Would Anonymous Functions Help in Learning Programming/Python?

Marc 'BlackJack' Rintsch bj_666 at gmx.net
Mon Sep 24 03:09:01 EDT 2007


On Sun, 23 Sep 2007 18:32:28 -0700, Kay Schluehr wrote:

> On 22 Sep., 02:14, Bruno Desthuilliers
> <bdesth.quelquech... at free.quelquepart.fr> wrote:
>> Kay Schluehr a crit :
>> (snip)
>>
>> > I checked out Io once and I disliked it. I expected Io's prototype OO
>> > being just a more flexible variant of class based OO but Io couples a
>> > prototype very closely to its offspring. When A produces B and A.f is
>> > modified after production of B also B.f is modified. A controls the
>> > state of B during the whole lifetime of B. I think parents shall not
>> > do this, not in real life and also not in programming language
>> > semantics.
>>
>> I may totally miss the point, but how is this different from:
>>
>> class A(object):
>>      def dothis(self):
>>          print "A.dothis(%s)" % self
>>
>> class B(A):
>>      pass
>>
>> b = B()
>>
>> b.dothis()
>>
>> def dothat(self):
>>      print "function dothat(%s)" % self
>>
>> A.dothis = dothat
>> b.dothis()
> 
> It's not a big deal because you do not use a class to propagate
> mutable state unless you are using a class attribute intentionally ( i
> guess you do not overuse it just to avoid object encapsulation and
> make everything global ). When using a prototype as in Io you need to
> protect the state of the child object yourself.

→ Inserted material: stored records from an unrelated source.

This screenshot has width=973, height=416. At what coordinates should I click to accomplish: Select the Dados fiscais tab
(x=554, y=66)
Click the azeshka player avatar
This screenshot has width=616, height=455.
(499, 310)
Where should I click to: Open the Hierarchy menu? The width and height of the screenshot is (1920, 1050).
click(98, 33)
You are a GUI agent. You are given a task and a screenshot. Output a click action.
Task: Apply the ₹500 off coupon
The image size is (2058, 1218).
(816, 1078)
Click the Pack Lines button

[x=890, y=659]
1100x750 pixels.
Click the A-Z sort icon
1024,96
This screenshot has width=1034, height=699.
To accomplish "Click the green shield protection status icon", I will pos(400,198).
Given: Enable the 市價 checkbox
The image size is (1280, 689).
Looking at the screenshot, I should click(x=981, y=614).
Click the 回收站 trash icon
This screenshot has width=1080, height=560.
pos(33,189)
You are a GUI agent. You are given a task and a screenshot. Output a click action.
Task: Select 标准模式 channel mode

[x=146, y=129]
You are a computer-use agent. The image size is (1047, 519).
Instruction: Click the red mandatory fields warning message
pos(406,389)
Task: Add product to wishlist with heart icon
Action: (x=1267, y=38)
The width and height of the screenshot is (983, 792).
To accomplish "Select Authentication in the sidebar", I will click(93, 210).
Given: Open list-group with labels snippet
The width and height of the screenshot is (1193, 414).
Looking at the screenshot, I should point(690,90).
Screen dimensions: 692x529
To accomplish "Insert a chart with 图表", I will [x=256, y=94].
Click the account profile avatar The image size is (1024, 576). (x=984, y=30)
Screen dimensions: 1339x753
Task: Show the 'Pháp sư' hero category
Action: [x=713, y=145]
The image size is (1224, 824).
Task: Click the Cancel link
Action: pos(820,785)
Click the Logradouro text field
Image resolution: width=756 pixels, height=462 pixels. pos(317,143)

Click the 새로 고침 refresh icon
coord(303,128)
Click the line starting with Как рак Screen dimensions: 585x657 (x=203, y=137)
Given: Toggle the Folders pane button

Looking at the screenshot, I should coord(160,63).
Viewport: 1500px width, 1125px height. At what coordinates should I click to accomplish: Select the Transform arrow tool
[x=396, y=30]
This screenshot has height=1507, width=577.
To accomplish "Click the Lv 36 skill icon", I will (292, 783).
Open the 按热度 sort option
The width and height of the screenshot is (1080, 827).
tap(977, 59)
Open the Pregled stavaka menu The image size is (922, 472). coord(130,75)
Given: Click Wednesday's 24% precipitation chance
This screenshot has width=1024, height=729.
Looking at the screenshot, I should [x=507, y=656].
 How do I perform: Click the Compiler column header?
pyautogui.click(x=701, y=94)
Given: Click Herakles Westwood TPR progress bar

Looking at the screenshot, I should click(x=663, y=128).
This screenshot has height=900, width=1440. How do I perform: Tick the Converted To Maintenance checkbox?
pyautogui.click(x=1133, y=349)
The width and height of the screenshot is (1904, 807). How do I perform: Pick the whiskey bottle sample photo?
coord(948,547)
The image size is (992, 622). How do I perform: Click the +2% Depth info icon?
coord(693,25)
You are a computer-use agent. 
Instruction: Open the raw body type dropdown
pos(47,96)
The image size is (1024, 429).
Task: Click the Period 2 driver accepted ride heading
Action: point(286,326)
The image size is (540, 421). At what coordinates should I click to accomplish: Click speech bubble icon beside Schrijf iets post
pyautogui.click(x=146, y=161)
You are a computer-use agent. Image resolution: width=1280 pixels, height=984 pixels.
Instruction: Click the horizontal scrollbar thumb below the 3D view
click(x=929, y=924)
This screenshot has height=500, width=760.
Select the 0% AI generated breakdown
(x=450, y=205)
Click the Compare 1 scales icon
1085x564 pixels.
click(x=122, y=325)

Just like in Python!  Here `things` are shared between all "children":

class A(object):
    things = list()

    def add(self, thing):
        self.things.append(thing)

This is what happens too when you use this Io snippet:

A := Object clone do(
    things := list()
    
    add := method(thing,
        self things append(thing)
    )
)

If you don't want `things` to be shared you write an `init` method, in
both Python and Io.  Python:

class B(object):
    def __init__(self):
        self.things = list()

    def add(self, thing):
        self.things.append(thing)

And Io:

B := Object clone do(
    init := method(
        self things := list()
        self
    )
    
    add := method(thing,
        self things append(thing)
    )
)

The `init` is called by the default `clone` method automatically just like
`__init__()` in Python.  It is really much like the class/instance
relationship in Python with just the line between class and instance
blurred.

> You can do this by overwriting the objects slots but then you end up
> writing your own object constructors and the templates accordingly, also
> named "classes" by some. Not having dedicated object constructors,
> member variable initializations and the presumed class definition
> boilerplate comes at the price of introducing them on your own.

The mechanism is already there in Io, no need to invent, just use it.